-- Texto para leitura --

No grupo de erros graves por manipulação de energias sutis, mas não espirituais, entram a projeciologia, a mediunidade, a clarividência induzida, e toda e qualquer manipulação pessoal e intencional de energias sutis; estes são os chamados “siddhis inferiores”, cuja busca é um sério obstáculo para a verdadeira espiritualidade.  As chamadas “canalizações”, quando não são mera fantasia, entram no mesmo grupo da mediunidade.  E quando são apenas fantasias têm, igualmente, o mau carma da falta de discernimento e da atitude infantil diante do que é sagrado.
 
A teosofia autêntica evita transformar o caminho espiritual em um espetáculo público de fogos de artifício. Ela não busca fatos extraordinários −  e quando eles acontecem não os divulga. Trabalhando lenta e gradualmente, ela transfere de modo silencioso e quase imperceptível o foco de consciênciadesde o eu inferior para o eu superior. Este é o caminho de Raja Ioga e Jnana Ioga: é um projeto de ação de longo prazo, e implica várias encarnações. 
 
Este caminho é percorrido através da reflexão, da autodisciplina, da auto-purificação,  e da contemplação das grandes verdades universais.  Ele inclui a ação altruísta;  a visão interdisciplinar e inter-religiosa das coisas; a impessoalidade e a prática da compaixão universal.  É o caminho da ampliação de Buddhi-Manas, o princípio da inteligência universal na consciência humana.   Este caminho faz parte da preparação da sexta sub-raça da quinta raça-raiz, que é, segundo a teosofia, o próximo passo da evolução humana. Esta não será uma sub-raça no sentido físico, e em teosofia – a filosofia da fraternidade – nenhuma raça-raiz ou sub-raça  é intrinsecamente superior ou inferior a outra.  Todas são igualmente instrumentos a serviço da evolução da mônada ou alma imortal, e cada mônada deve renascer nas diferentes raças-raízes e sub-raças. 
 
Qualquer forma de racismo é um mecanismo inaceitável de ignorância espiritual.  O novo tipo humano terá uma percepção de mundo naturalmente universal, e os pioneiros desta humanidade vêm despertando em números sempre crescentes  desde o final do século 19.  O movimento teosófico autêntico tem como meta ajudar este processo de estímulo e de despertar da inteligência superior, que é intrinsecamente solidária. 
 
Os cidadãos do futuro se caracterizam pela intuição raciocinada e pela razão intuitiva, características inseparáveis do sentimento de fraternidade planetária. Estas funções da consciência ativam novos circuitos cerebrais e novas áreas da mente humana.  E, nesse despertar, a atenção e o discernimento são fundamentais.  
 
Deve-se desenvolver a capacidade de enxergar o divisor de águas entre as “coisas pseudo-espirituais do eu inferior” e as “coisas verdadeiramente universais e essenciais”.  O correto é levar uma vida simples e altruísta, evitando as propostas “espirituais” aparentemente espetaculares,  mas que não possuem um conteúdo durável nem são aprovadas pelo bom senso.   
 
Para a  filosofia esotérica, como para o Novo Testamento,  o estudante deve, pois,   procurar o tesouro que está nos céus,  e o resto lhe será dado por acréscimo.

-- Instruções de trabalho --
1. De acordo com o texto sobre a teosofia autêntica, por que as “canalizações” que são apenas fantasia também constituem um erro grave? Explique em uma a três frases.
2. Transcreva fielmente do texto sobre a teosofia autêntica todo o trecho que vai de "A teosofia autêntica" até "implica várias encarnações.".
3. Relacione todos os meios pelos quais, segundo o texto sobre a teosofia autêntica, se percorre o caminho de Raja Ioga e Jnana Ioga.

-- Registros fornecidos --
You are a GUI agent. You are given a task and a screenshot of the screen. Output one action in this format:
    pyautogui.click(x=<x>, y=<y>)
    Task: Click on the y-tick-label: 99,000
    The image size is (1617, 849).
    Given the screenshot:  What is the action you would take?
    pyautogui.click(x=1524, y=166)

-- Resultados das tarefas --
1. Mesmo quando são apenas fantasias, as “canalizações” têm igualmente o mau carma da falta de discernimento e da atitude infantil diante do que é sagrado.

2.
A teosofia autêntica evita transformar o caminho espiritual em um espetáculo público de fogos de artifício. Ela não busca fatos extraordinários −  e quando eles acontecem não os divulga. Trabalhando lenta e gradualmente, ela transfere de modo silencioso e quase imperceptível o foco de consciênciadesde o eu inferior para o eu superior. Este é o caminho de Raja Ioga e Jnana Ioga: é um projeto de ação de longo prazo, e implica várias encarnações.

3.
- a reflexão
- a autodisciplina
- a auto-purificação
- a contemplação das grandes verdades universais